Can you really take log2 of 0?

Link to mission

When computing the information gain in the “Introduction to Decision Trees” mission, the example has the case where there are no values in the split that have the target value. So when you use the equation to calculate entropy for the 1/5 case and there are none with 0 in the target, you have to take log2 of 0. Is this mathematically valid?

I thought that the outcome of that would be undefined, but the mission suggests that log2(0) is not undefined…

I think it is 0 * log2(0) that is equals to 0. This is an interesting question.

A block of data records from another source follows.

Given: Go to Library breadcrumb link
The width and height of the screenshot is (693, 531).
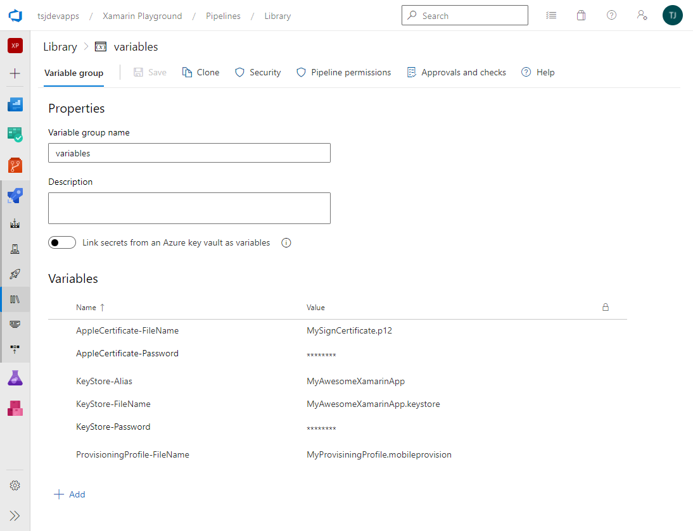Looking at the screenshot, I should pos(60,47).
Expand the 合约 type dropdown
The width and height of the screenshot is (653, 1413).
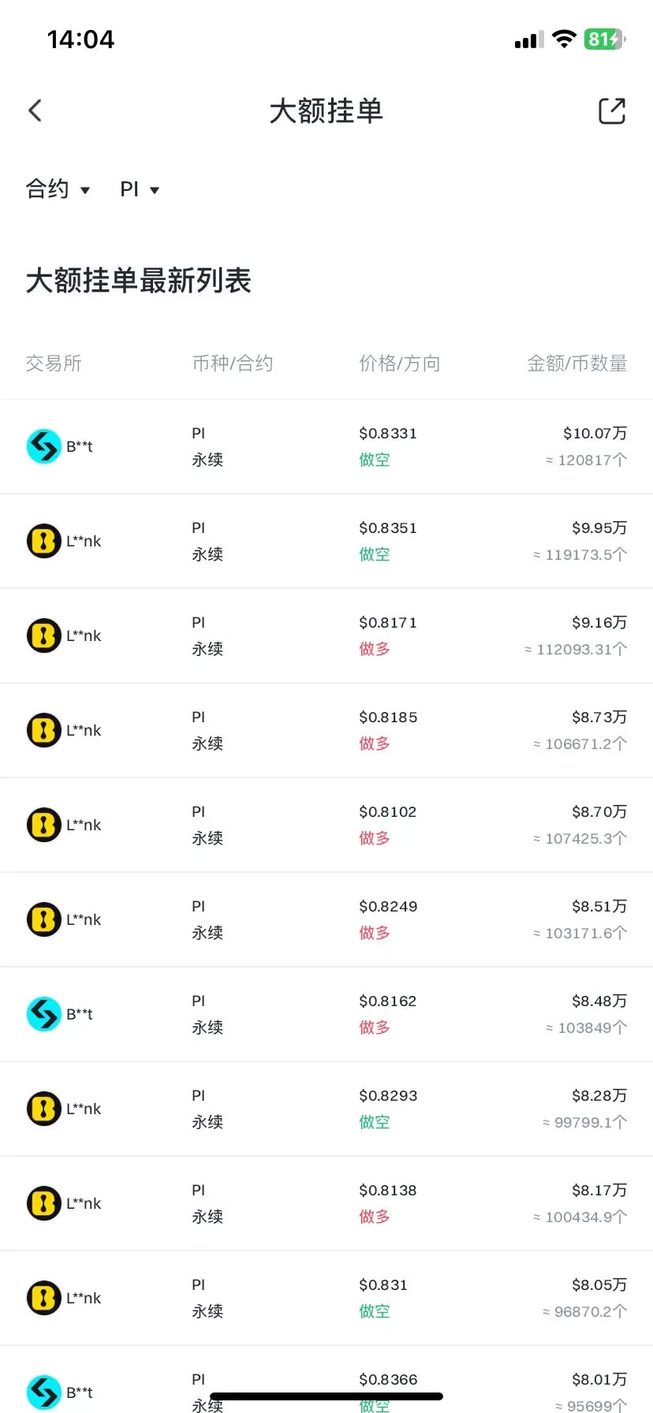58,189
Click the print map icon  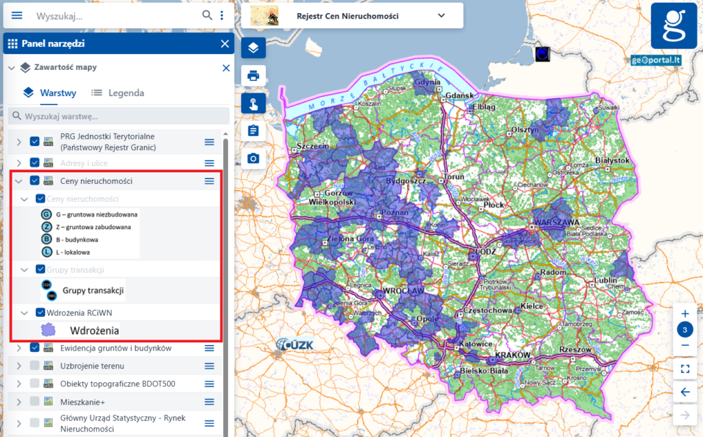(x=253, y=76)
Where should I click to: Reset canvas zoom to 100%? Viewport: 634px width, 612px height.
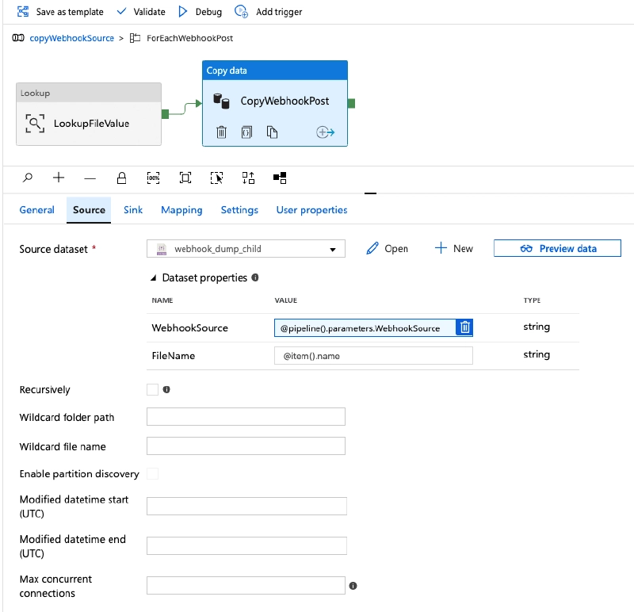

Still though, is 0 * undefined mathematically valid?

This is why it is interesting. I eagerly await the perfect response to this.

Hey @ferchenkyle

Welcome to the Dataquest Community.

Yes, calculating log of zero will give you -inf (negative infinity). And it will not work fine in equations.
In the mission, it shows you how you calculate IG (Information Gain) not suggest you to calculate log of zero.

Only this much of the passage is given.